● ACTIVITY:
Would you please copy the part of the material below that opens with the line containing "The height and width of the screenshot is (599, 832)." and closes with the line containing "The height and width of the screenshot is (704, 1134)."? Copy it exactly, and only it.

● INFORMATION SUPPLIED:

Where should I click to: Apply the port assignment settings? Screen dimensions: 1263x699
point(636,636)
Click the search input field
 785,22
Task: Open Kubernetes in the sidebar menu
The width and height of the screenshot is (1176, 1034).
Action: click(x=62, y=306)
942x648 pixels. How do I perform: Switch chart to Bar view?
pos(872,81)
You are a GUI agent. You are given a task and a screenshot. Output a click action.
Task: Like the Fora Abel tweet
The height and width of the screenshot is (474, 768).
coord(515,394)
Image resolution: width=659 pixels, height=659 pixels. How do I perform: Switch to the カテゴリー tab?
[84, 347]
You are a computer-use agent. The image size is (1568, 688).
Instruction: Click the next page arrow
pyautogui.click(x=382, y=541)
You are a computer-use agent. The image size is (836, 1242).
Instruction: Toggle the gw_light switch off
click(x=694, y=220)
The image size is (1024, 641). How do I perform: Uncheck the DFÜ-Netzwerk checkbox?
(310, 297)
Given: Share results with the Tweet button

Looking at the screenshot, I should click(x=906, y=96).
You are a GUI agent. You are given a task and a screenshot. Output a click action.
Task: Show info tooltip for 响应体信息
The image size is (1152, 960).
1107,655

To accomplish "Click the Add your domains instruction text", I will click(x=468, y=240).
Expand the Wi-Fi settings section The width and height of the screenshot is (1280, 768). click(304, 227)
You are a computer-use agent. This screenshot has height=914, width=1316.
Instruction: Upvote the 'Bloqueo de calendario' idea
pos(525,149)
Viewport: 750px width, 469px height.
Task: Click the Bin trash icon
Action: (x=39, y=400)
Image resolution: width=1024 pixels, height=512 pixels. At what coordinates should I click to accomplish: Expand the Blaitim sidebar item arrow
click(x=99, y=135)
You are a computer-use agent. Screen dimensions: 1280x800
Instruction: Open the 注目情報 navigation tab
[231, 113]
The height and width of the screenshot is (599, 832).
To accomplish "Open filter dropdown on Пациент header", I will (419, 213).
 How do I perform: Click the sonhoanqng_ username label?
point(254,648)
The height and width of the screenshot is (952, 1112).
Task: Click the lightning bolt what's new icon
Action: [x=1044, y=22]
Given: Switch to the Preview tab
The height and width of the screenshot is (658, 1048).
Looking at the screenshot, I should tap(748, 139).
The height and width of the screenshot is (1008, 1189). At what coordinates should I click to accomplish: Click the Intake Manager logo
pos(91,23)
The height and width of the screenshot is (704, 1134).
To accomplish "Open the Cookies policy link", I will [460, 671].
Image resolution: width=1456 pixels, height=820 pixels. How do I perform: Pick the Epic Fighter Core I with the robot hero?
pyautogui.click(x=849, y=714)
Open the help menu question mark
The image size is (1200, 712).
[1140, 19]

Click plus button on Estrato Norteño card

● RESPONSE TO THE EXERCISE:
The height and width of the screenshot is (599, 832).
To accomplish "Open filter dropdown on Пациент header", I will (419, 213).
 How do I perform: Click the sonhoanqng_ username label?
point(254,648)
The height and width of the screenshot is (952, 1112).
Task: Click the lightning bolt what's new icon
Action: [x=1044, y=22]
Given: Switch to the Preview tab
The height and width of the screenshot is (658, 1048).
Looking at the screenshot, I should tap(748, 139).
The height and width of the screenshot is (1008, 1189). At what coordinates should I click to accomplish: Click the Intake Manager logo
pos(91,23)
The height and width of the screenshot is (704, 1134).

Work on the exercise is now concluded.